A few additional observations on mix-use assets and how I approach them
(1) they are generally more difficult to finance than multi-family assets so expect lower leverage terms even if the property performs just as well if not better than a multi-family property and therefore price this into your acquisition
(2) I focus on mix-use assets where at least 80% of the income is generated through the residential component. I prefer properties that are heavily focused on the residential component because mix-use assets receive far less attention than multi-family assets. For illustration purposes, it's quite normal to acquire a mix use building consisting of 9 residential units + 1 commercial space for less than a 9 unit multi-family building would trade in the equivalent location because the commercial space is an automatic disqualifier for many investors. This is something I've found in Philadelphia where I invest and the same holds true in many markets. Also having a higher proportion of revenue generated through the residential component of the building does make financing easier.
(3) The exception to the 80% rule I abide by is when the commercial space is leased to a credit tenant with a proven & sustainable business or where the space presents the opportunity to attract a neighborhood amenity F&B operator (this is most beneficial in instances where you have a larger localized portfolio where these commercial tenants can positively impact the value of your overall residential portfolio). This may not be a worthwhile pursuit if you don't fall under that category because there is some added risk involved.
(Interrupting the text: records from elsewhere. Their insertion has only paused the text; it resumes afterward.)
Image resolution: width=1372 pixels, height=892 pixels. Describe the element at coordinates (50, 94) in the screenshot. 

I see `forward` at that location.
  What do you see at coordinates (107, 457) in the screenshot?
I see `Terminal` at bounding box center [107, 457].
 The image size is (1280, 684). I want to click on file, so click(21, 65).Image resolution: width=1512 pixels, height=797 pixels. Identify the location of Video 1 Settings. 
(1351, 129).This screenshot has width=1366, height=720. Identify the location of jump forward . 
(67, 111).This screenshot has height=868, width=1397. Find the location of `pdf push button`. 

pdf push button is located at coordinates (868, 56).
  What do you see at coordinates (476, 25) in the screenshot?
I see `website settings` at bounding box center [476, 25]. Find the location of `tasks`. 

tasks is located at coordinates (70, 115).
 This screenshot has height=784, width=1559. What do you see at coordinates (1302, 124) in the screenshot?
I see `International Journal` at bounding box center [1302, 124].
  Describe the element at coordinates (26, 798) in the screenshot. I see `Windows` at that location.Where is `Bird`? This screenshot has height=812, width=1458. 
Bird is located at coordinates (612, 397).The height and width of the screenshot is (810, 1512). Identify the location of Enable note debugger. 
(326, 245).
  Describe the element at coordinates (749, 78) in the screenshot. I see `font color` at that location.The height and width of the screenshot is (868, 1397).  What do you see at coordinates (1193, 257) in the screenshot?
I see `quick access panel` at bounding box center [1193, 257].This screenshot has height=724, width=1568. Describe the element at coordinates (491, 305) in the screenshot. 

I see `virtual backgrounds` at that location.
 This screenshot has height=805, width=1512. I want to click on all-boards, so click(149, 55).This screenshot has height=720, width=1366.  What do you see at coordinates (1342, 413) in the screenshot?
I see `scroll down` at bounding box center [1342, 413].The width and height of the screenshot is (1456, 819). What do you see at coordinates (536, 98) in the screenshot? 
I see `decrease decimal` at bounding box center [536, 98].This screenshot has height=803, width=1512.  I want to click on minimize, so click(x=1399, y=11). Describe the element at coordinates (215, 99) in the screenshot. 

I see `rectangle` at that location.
4. To reinforce what I said about making sure the credit tenant is proven and sustainable all you have to do is look back on the past 15 years or so:
2009-2012: frozen yogurt
2012-2014: “new and improved burger” spots
2014-2015: spin class
2015-2016: megaformer and Pilates
2016-2017: poke bowl
2021-2022: "new and improved cookie" spots
2021-2023: indoor golf
2024: pickleball
(5) If you are in a situation where seeking an F&B operator, be aware at this time these operators are seeking very high T&I allowances which may not be a worthwhile investment for you to make.